_The data_

————

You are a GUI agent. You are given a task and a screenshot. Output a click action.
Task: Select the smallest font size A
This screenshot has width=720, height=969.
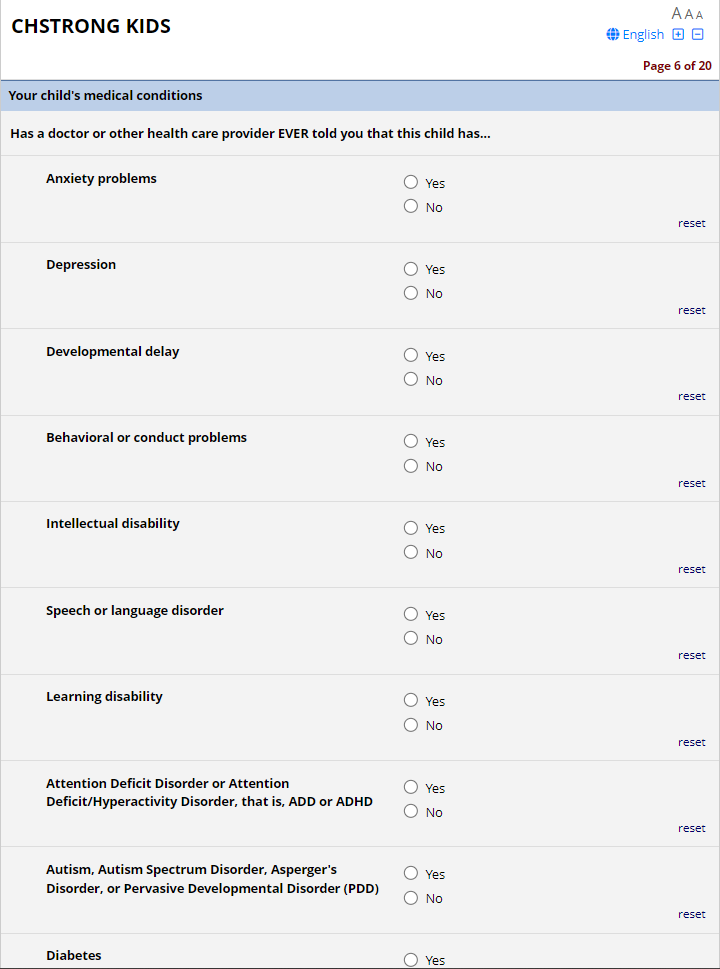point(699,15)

————

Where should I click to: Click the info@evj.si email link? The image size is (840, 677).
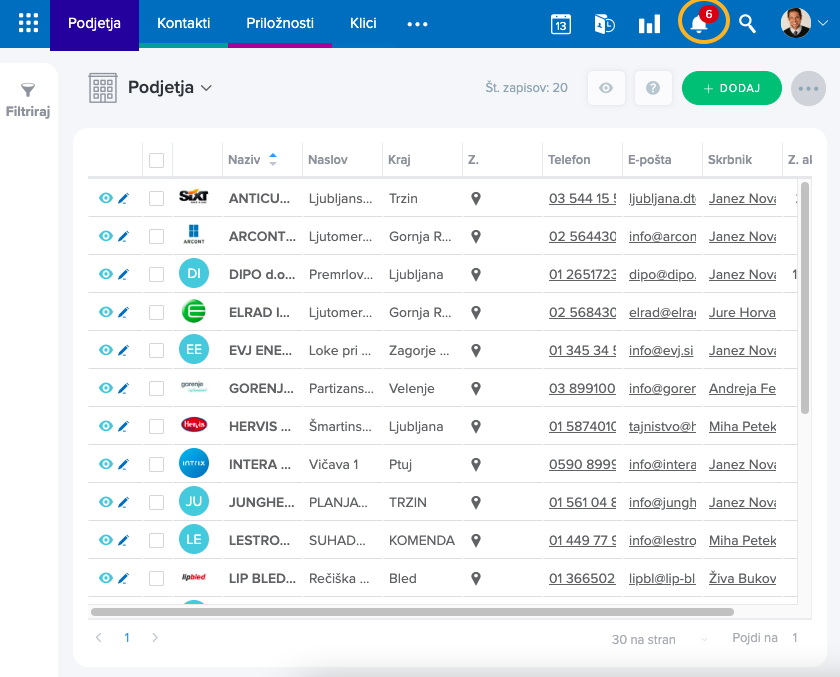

————

From the material above, return every line that contains "size".

Task: Select the smallest font size A
Where should I click to: Click the info@evj.si email link? The image size is (840, 677).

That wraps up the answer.